Figure 5

GSK-3β signaling pathways are involved in iron nanoparticle-induced endothelial cell permeability. A, Iron nanoparticle treatment induces the inhibition of GSK-3β and the activation of Akt. HMVECs were grown to a confluent monolayer and serum-starved overnight. The cells were exposed to 50 μg/ml iron nanoparticles for different periods of time as indicated. After the stimulation, the cells were lysed. The lysates were resolved on SDS-PAGE gel, followed by probing with different antibodies as indicated. B, PI3K is involved in iron nanoparticle-induced Akt activation and GSK-3β inhibition. HMVECS were pretreated with 10 μM LY294002, a PI3K inhibitor, for one hour, and then exposed to 50 μg/ml iron nanoparticles for 30 minutes, followed by Western blot analysis. C, ROS production is involved in iron nanoparticle-induced Akt activation and GSK-3β inhibition. HMVECs were pretreated with either 200 μM hydrogen peroxide (H₂O₂) or 10,000 units/ml catalase for one hour, and then exposed to 50 μg/ml iron nanoparticles for 30 min, followed by Western blot analysis. D, The inhibition of GSK-3β enhances iron nanoparticle-induced microtubule remodeling and cell permeability in HMVECs.
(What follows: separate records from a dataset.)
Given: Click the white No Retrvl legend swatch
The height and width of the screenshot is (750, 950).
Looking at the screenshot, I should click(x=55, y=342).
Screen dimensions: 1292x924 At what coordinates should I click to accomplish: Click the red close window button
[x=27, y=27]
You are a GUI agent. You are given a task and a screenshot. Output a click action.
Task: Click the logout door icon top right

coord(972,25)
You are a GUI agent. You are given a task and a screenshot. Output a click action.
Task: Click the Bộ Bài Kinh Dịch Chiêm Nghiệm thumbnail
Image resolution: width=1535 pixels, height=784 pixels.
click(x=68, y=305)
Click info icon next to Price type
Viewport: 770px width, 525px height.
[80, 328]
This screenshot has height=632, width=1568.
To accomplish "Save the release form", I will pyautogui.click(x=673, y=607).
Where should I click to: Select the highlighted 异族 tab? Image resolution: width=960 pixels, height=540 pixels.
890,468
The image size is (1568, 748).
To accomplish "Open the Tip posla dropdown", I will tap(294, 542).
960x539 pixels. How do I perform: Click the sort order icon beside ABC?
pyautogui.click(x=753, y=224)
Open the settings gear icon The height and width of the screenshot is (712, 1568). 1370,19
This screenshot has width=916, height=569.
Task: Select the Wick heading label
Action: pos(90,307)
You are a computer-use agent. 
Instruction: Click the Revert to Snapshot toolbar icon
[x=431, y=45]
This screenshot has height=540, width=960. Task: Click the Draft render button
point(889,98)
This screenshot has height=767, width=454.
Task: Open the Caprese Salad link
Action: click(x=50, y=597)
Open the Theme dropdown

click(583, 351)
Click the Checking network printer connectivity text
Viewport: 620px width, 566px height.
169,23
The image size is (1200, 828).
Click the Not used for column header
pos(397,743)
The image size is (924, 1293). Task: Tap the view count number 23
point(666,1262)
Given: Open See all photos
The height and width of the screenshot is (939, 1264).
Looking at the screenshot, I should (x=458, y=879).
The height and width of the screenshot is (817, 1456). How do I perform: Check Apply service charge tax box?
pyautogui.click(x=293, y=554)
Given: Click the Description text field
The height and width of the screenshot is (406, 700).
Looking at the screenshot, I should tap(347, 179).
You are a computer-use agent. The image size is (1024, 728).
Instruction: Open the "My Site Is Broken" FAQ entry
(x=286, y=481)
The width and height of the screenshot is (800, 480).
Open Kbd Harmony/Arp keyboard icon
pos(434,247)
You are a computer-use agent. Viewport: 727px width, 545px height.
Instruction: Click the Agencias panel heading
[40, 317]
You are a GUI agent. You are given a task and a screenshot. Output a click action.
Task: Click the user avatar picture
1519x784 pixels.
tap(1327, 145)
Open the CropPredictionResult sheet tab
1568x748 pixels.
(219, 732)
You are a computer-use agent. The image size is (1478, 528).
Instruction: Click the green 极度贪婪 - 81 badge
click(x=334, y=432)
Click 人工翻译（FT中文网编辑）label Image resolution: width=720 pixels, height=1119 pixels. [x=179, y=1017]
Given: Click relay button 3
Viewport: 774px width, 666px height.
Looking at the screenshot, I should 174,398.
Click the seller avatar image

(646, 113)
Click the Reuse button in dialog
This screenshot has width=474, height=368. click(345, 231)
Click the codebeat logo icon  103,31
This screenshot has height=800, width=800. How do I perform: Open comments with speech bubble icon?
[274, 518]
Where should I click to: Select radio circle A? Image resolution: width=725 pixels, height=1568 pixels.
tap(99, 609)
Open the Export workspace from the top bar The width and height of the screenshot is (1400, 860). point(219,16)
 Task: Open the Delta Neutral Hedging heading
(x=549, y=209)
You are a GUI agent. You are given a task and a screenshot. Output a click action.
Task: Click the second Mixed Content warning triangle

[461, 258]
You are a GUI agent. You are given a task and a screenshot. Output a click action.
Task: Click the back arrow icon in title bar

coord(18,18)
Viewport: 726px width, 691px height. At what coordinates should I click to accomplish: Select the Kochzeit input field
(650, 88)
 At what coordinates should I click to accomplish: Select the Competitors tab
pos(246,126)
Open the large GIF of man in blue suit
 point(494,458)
HMVECs were pretreated with 5 μM GSK-3β inhibitor I for one hour, and then exposed to 50 μg/ml iron nanoparticles for 30 minutes, followed by Western blot analysis (1) and confocal microscopy analysis (2). Blue color stains for actin filaments, red color stains for acetylated α-tubulin, and green color stains for VE-cadherin. The size of the scale bar is 20 μm.